(Dataset entries)

* * *

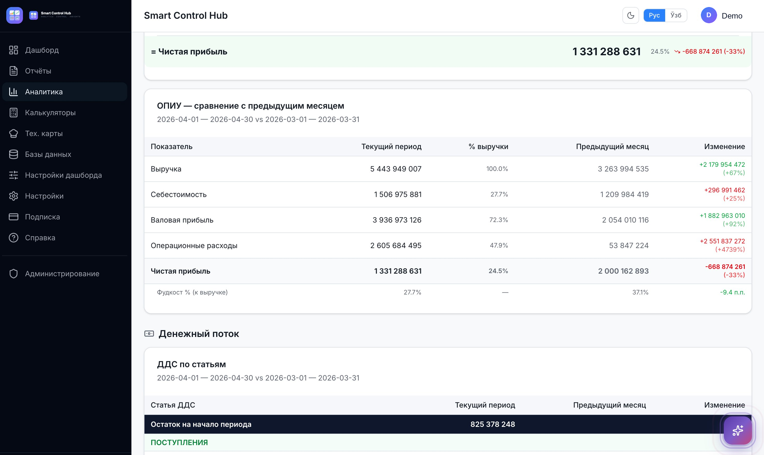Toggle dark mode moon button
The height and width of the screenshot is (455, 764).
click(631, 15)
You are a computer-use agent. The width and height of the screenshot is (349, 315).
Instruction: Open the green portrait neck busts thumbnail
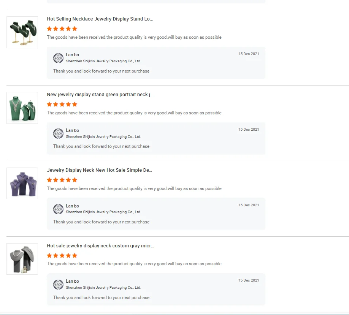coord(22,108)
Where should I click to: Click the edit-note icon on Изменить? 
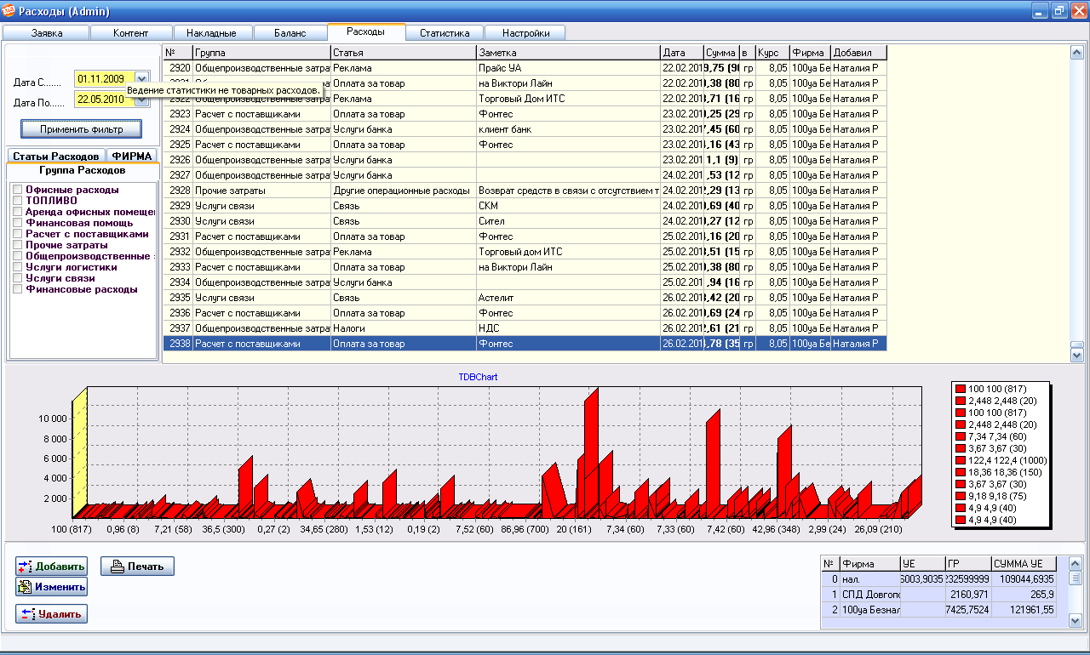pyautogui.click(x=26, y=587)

* * *

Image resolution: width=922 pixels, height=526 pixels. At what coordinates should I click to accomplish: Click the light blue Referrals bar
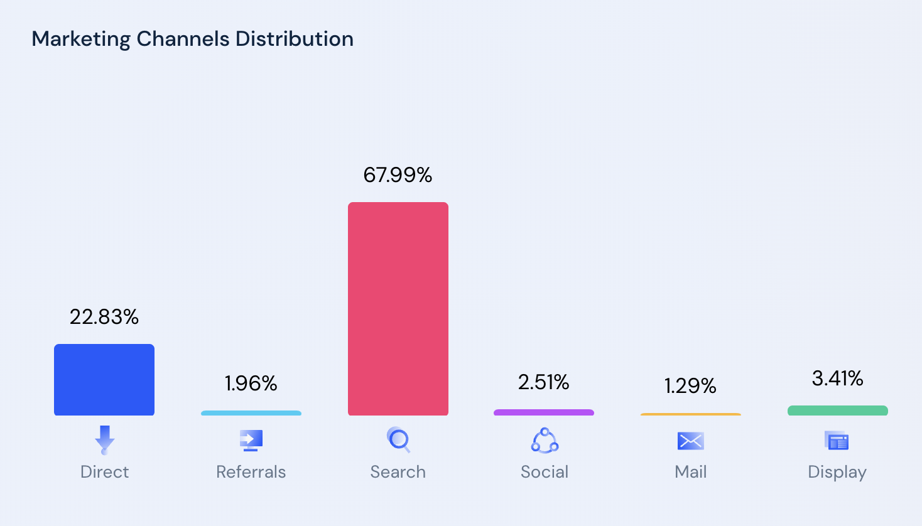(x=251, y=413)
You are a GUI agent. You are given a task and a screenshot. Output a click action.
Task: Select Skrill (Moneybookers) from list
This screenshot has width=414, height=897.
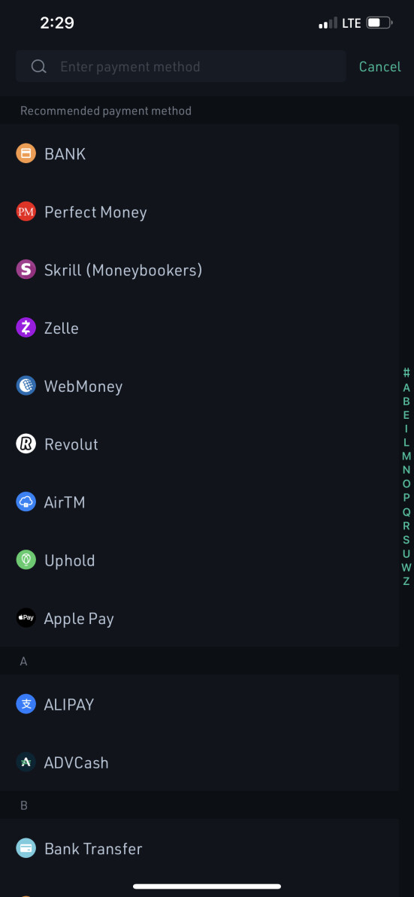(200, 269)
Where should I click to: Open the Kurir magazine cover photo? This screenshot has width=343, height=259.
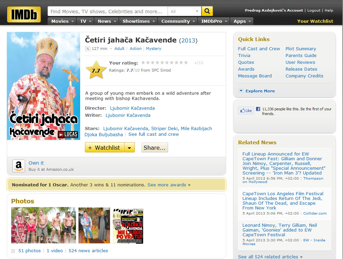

* * *

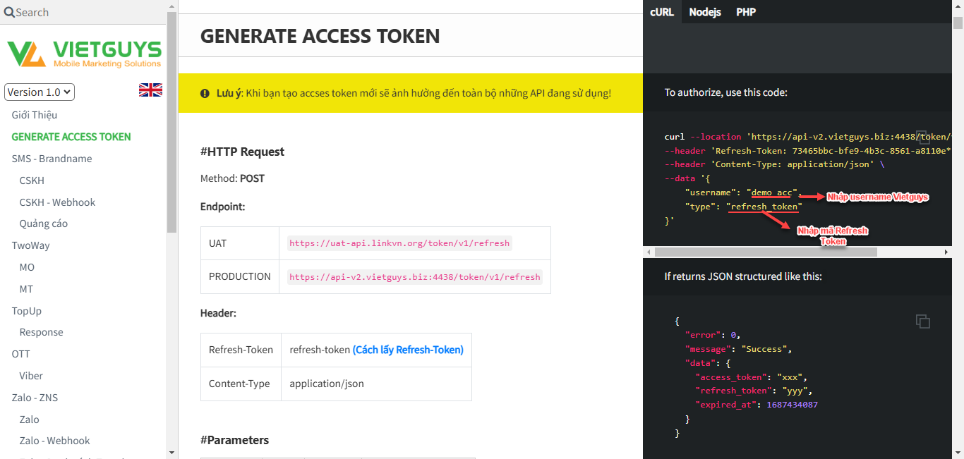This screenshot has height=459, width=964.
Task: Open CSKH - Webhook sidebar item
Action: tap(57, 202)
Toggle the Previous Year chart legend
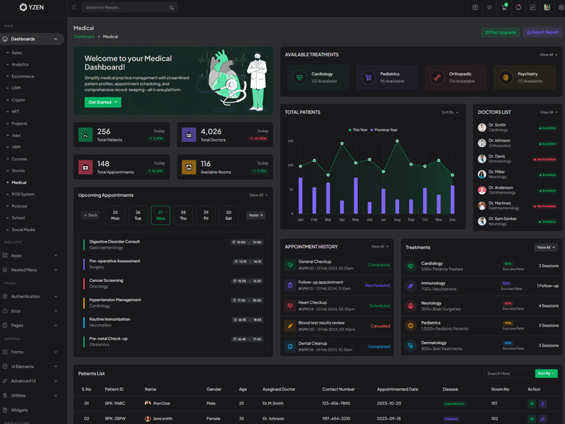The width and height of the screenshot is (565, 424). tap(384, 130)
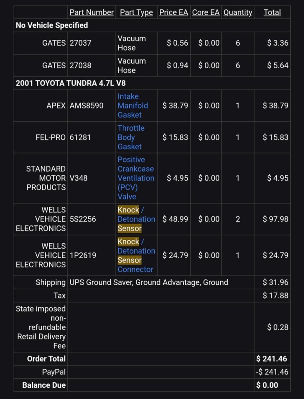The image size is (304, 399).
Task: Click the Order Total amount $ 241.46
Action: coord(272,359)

* * *

PROBLEM REQUIREMENTS
Reproduce the data above exactly, but only the lines from the one showing "This screenshot has width=414, height=897." through the one showing "Where should I click to: Open", with both ends kept and the pictures left out.

RESPONSE
This screenshot has width=414, height=897.
(200, 269)
Where should I click to: Open the Kurir magazine cover photo? This screenshot has width=343, height=259.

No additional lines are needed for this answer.